WHAT TO DO:
Turn the lines below into a numbered list, leaving out any blank lines.

MATERIAL FOR THIS TASK:
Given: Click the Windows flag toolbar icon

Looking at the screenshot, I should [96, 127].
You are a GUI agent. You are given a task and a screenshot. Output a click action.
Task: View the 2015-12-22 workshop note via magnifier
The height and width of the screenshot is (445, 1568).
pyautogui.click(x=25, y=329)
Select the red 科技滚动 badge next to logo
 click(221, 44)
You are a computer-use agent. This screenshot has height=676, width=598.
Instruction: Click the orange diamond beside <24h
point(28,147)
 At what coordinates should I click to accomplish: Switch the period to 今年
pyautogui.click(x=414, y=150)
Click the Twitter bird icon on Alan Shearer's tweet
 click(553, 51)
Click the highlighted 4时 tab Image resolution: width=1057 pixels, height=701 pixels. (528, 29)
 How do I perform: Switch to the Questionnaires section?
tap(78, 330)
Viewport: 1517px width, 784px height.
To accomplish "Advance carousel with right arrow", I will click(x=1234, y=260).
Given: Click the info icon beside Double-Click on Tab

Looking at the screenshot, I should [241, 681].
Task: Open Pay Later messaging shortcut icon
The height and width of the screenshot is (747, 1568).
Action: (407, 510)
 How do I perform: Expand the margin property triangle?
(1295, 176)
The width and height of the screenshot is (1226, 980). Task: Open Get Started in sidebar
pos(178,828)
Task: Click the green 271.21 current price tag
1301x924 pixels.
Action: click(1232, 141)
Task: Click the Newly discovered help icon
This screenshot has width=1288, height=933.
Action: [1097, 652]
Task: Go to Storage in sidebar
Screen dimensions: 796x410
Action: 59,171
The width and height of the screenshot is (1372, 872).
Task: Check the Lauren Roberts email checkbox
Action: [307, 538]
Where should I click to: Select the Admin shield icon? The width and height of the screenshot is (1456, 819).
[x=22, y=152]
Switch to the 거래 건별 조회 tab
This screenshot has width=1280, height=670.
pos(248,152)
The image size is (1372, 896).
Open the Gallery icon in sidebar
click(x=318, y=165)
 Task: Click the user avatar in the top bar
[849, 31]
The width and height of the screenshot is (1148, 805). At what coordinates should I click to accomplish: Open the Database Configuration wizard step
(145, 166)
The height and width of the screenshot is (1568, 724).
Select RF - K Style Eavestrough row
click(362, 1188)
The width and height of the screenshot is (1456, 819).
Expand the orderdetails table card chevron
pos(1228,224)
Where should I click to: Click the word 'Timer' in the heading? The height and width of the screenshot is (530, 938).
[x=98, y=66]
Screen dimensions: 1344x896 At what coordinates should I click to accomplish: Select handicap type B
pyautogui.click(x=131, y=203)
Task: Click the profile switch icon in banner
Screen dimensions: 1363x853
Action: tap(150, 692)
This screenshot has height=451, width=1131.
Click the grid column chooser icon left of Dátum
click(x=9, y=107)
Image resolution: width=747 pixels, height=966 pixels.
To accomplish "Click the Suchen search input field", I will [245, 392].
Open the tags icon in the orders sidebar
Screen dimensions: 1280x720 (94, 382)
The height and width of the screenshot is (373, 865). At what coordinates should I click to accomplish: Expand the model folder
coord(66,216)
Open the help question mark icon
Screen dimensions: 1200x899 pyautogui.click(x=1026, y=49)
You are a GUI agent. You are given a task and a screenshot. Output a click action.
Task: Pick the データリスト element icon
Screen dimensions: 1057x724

RESPONSE TO THE EXERCISE:
1. Given: Click the Windows flag toolbar icon
2. Looking at the screenshot, I should [96, 127].
3. You are a GUI agent. You are given a task and a screenshot. Output a click action.
4. Task: View the 2015-12-22 workshop note via magnifier
5. The height and width of the screenshot is (445, 1568).
6. pyautogui.click(x=25, y=329)
7. Select the red 科技滚动 badge next to logo
8.  click(221, 44)
9. You are a computer-use agent. This screenshot has height=676, width=598.
10. Instruction: Click the orange diamond beside <24h
11. point(28,147)
12.  At what coordinates should I click to accomplish: Switch the period to 今年
13. pyautogui.click(x=414, y=150)
14. Click the Twitter bird icon on Alan Shearer's tweet
15.  click(553, 51)
16. Click the highlighted 4时 tab Image resolution: width=1057 pixels, height=701 pixels. (528, 29)
17.  How do I perform: Switch to the Questionnaires section?
18. tap(78, 330)
19. Viewport: 1517px width, 784px height.
20. To accomplish "Advance carousel with right arrow", I will click(x=1234, y=260).
21. Given: Click the info icon beside Double-Click on Tab
22. Looking at the screenshot, I should [241, 681].
23. Task: Open Pay Later messaging shortcut icon
24. The height and width of the screenshot is (747, 1568).
25. Action: (407, 510)
26.  How do I perform: Expand the margin property triangle?
27. (1295, 176)
28. The width and height of the screenshot is (1226, 980). Task: Open Get Started in sidebar
29. pos(178,828)
30. Task: Click the green 271.21 current price tag
31. 1301x924 pixels.
32. Action: click(1232, 141)
33. Task: Click the Newly discovered help icon
34. This screenshot has width=1288, height=933.
35. Action: [1097, 652]
36. Task: Go to Storage in sidebar
37. Screen dimensions: 796x410
38. Action: 59,171
39. The width and height of the screenshot is (1372, 872).
40. Task: Check the Lauren Roberts email checkbox
41. Action: [307, 538]
42. Where should I click to: Select the Admin shield icon? The width and height of the screenshot is (1456, 819).
43. [x=22, y=152]
44. Switch to the 거래 건별 조회 tab
45. This screenshot has width=1280, height=670.
46. pos(248,152)
47. The image size is (1372, 896).
48. Open the Gallery icon in sidebar
49. click(x=318, y=165)
50.  Task: Click the user avatar in the top bar
51. [849, 31]
52. The width and height of the screenshot is (1148, 805). At what coordinates should I click to accomplish: Open the Database Configuration wizard step
53. (145, 166)
54. The height and width of the screenshot is (1568, 724).
55. Select RF - K Style Eavestrough row
56. click(362, 1188)
57. The width and height of the screenshot is (1456, 819).
58. Expand the orderdetails table card chevron
59. pos(1228,224)
60. Where should I click to: Click the word 'Timer' in the heading? The height and width of the screenshot is (530, 938).
61. [x=98, y=66]
62. Screen dimensions: 1344x896 At what coordinates should I click to accomplish: Select handicap type B
63. pyautogui.click(x=131, y=203)
64. Task: Click the profile switch icon in banner
65. Screen dimensions: 1363x853
66. Action: tap(150, 692)
67. This screenshot has height=451, width=1131.
68. Click the grid column chooser icon left of Dátum
69. click(x=9, y=107)
70. Image resolution: width=747 pixels, height=966 pixels.
71. To accomplish "Click the Suchen search input field", I will [245, 392].
72. Open the tags icon in the orders sidebar
73. Screen dimensions: 1280x720 (94, 382)
74. The height and width of the screenshot is (373, 865). At what coordinates should I click to accomplish: Expand the model folder
75. coord(66,216)
76. Open the help question mark icon
77. Screen dimensions: 1200x899 pyautogui.click(x=1026, y=49)
78. You are a GUI agent. You are given a task and a screenshot. Output a click action.
79. Task: Pick the データリスト element icon
80. Screen dimensions: 1057x724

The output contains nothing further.